The Visual Quantum Mechanics project, funded by the National Science Foundation (ESI-9452782), involves the development of instructional units that introduce quantum physics to high school and college students who do not have a background in modern physics or higher level math. To reach these students, the instructional units integrate interactive computer programs and digital multimedia with inexpensive materials and written documents in an activity-based environment. The goals of Visual Quantum Mechanics are to:
Interactive computer visualizations and animations provide graphical descriptions of quantum effects. Students learn to interpret and explain these graphics while the computer solves the equations.

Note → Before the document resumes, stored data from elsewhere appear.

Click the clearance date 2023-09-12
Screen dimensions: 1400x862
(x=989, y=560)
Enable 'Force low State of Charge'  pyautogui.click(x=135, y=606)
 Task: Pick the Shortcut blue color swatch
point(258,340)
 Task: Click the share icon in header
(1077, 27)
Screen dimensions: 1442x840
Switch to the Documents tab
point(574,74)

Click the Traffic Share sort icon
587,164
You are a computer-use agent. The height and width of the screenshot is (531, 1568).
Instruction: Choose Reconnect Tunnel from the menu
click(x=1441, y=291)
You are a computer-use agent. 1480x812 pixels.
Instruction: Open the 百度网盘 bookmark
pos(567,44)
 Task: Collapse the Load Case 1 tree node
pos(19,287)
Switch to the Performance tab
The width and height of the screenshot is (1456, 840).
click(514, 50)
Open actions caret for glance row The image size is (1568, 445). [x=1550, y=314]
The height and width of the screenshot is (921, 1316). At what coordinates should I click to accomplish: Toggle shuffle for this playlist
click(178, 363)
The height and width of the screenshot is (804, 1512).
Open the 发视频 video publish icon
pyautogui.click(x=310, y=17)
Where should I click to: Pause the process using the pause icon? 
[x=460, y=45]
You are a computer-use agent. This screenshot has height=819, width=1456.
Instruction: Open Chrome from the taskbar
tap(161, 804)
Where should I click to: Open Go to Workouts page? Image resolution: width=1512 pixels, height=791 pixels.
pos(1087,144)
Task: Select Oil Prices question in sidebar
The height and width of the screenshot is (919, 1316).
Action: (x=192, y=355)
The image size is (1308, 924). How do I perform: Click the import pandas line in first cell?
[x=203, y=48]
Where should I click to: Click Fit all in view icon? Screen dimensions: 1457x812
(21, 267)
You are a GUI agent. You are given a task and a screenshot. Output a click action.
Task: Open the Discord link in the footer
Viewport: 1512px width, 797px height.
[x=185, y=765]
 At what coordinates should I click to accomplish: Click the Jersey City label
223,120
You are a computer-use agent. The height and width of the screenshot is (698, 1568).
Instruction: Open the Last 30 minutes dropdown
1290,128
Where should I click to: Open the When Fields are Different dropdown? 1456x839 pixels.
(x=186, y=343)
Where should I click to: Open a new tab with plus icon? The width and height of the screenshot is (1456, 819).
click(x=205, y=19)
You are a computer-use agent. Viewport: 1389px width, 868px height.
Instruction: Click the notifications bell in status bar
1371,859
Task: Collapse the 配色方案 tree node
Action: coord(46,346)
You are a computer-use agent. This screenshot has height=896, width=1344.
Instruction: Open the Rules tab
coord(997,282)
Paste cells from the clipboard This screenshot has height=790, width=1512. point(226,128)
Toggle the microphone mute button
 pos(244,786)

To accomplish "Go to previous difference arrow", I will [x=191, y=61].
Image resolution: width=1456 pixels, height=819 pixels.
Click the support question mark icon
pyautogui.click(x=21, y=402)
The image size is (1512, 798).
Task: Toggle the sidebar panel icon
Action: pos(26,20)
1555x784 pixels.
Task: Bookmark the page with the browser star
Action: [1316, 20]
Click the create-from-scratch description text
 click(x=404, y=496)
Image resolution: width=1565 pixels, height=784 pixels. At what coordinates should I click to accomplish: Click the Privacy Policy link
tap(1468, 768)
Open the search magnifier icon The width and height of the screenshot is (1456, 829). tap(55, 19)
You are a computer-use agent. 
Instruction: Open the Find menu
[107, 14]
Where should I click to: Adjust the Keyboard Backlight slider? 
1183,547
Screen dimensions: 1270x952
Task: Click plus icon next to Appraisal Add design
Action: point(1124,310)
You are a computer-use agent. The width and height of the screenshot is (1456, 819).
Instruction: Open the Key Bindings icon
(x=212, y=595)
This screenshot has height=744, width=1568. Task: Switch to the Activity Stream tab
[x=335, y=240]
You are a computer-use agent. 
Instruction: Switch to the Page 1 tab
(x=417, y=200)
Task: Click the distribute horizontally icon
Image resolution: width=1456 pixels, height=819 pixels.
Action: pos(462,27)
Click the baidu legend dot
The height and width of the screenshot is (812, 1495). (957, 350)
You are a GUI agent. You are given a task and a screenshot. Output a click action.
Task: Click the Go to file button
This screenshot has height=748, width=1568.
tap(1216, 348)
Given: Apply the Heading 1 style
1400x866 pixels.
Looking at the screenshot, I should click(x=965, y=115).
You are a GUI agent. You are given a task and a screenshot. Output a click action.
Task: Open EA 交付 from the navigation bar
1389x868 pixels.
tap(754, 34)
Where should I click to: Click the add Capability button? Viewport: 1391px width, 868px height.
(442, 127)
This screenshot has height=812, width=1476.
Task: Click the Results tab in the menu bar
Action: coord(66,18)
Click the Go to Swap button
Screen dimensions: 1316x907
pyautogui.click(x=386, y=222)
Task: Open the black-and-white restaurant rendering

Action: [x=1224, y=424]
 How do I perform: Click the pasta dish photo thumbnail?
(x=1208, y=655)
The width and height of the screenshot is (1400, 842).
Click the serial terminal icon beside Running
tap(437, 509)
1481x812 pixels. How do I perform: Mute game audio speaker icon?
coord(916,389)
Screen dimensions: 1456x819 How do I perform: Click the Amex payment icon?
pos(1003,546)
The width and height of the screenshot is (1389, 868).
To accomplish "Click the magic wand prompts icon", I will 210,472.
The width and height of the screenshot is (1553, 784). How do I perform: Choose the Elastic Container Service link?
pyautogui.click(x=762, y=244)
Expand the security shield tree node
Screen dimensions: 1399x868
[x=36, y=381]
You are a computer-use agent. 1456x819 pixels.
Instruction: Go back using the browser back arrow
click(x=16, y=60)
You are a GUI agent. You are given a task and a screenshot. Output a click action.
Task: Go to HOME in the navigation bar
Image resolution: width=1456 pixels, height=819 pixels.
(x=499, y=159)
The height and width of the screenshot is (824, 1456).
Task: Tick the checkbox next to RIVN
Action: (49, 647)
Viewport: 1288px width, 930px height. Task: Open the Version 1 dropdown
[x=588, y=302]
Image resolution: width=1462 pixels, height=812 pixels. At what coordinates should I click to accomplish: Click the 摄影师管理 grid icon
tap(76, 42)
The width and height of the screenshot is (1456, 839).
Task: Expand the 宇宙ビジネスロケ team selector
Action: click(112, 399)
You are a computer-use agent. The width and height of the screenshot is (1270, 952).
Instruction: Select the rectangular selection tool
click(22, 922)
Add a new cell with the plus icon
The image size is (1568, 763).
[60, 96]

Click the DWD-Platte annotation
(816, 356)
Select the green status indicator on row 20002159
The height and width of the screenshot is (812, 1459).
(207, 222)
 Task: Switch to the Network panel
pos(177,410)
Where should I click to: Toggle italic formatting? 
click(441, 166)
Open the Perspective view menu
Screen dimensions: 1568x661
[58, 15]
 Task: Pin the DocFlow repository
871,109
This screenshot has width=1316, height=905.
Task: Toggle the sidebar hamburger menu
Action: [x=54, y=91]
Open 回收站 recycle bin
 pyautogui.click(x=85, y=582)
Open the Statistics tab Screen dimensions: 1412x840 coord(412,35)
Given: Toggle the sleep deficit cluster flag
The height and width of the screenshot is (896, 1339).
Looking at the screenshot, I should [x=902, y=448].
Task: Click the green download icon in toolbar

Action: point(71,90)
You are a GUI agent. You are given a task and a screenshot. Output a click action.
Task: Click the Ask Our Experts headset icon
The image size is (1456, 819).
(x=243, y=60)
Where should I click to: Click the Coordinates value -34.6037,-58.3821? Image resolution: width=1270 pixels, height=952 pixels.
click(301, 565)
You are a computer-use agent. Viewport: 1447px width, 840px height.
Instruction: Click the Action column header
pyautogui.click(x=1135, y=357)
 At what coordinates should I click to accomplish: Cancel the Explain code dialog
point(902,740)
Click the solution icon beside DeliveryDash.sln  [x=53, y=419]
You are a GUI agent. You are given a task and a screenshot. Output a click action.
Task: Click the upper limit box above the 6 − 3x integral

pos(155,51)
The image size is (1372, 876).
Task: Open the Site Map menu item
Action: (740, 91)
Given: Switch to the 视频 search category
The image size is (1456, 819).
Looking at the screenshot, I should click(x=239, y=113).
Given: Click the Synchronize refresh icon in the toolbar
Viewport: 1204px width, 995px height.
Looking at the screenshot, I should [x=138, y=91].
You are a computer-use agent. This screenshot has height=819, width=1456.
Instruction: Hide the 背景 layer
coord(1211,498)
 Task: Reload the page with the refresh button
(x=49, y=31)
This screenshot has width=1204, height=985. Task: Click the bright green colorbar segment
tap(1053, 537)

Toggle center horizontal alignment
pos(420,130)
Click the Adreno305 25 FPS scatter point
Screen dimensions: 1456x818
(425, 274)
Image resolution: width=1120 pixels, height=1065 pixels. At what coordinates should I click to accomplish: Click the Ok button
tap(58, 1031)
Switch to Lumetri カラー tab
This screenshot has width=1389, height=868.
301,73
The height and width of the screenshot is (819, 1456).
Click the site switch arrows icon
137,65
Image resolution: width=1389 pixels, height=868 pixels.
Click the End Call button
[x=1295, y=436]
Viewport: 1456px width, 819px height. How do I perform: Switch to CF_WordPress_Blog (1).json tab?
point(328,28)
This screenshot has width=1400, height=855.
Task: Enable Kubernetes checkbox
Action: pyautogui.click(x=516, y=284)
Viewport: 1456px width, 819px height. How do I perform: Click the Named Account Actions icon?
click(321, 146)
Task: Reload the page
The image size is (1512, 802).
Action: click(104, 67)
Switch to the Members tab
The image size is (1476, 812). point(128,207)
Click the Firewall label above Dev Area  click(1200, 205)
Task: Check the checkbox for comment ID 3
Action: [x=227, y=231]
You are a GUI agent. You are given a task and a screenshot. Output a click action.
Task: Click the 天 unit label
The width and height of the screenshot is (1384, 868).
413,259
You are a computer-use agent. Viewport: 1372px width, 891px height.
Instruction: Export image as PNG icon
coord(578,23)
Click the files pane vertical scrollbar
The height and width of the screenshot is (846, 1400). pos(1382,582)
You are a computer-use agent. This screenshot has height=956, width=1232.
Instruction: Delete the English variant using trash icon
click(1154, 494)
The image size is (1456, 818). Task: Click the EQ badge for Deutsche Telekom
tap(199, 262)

Many small, inexpensive solid state devices are based on a knowledge of quantum science. By exploring the properties of light emitting diodes, tunneling diodes, solar cells and even glow-in-the-dark toothbrushes students learn about effects which cannot be explained with classical physics. They learn the quantum principles to understand the devices behavior.
All types of learning materials are needed to provide an adequate learning environment for the study of quantum science. Dialogs on paper as well as various digital formats enable students to explore phenomena such as electron diffraction and energy gaps in solids.
The Visual Quantum Mechanics materials consist of instructional units that integrate quantum science concepts into a typical physics course. The units, each of which requires about ten hours of instruction, can be inserted as students complete the study of certain classical concepts, such as conservation of energy. The materials can be used without a complete revision of the present curriculum and do not need to be placed at the end of the year.
All units utilize an active learning model of instruction. Students explore, learn new concepts and apply those concepts by using single equipment and interactive media.
By emphasizing the application of quantum science to devices which students see frequently, the Visual Quantum Mechanics materials help students understand that quantum science is all around them. Without quantum science they could not have television remotes, fluorescent lamps or many other everyday devices.